### Task to complete
Among the entries below, which lines include the string "Given"? Show each one.

[Collected data]
_ _ _ _
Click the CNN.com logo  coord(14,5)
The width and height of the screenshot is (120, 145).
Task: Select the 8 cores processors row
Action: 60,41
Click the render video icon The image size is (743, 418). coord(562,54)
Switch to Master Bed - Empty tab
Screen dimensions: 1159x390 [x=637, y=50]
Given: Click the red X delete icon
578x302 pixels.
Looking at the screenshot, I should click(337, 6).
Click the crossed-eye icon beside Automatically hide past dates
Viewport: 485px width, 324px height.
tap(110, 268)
_ _ _ _
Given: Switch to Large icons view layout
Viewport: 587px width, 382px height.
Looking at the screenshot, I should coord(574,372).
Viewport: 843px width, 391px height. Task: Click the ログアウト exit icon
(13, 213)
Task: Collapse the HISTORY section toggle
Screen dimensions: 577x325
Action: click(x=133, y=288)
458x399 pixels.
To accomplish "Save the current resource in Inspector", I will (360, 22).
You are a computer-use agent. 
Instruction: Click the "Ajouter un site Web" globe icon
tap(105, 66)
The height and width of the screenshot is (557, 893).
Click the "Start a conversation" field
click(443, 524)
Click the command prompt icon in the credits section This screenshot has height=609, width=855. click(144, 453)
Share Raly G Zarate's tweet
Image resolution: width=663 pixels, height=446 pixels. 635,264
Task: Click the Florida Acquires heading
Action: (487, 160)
_ _ _ _
### Solution
Given: Click the red X delete icon
Given: Switch to Large icons view layout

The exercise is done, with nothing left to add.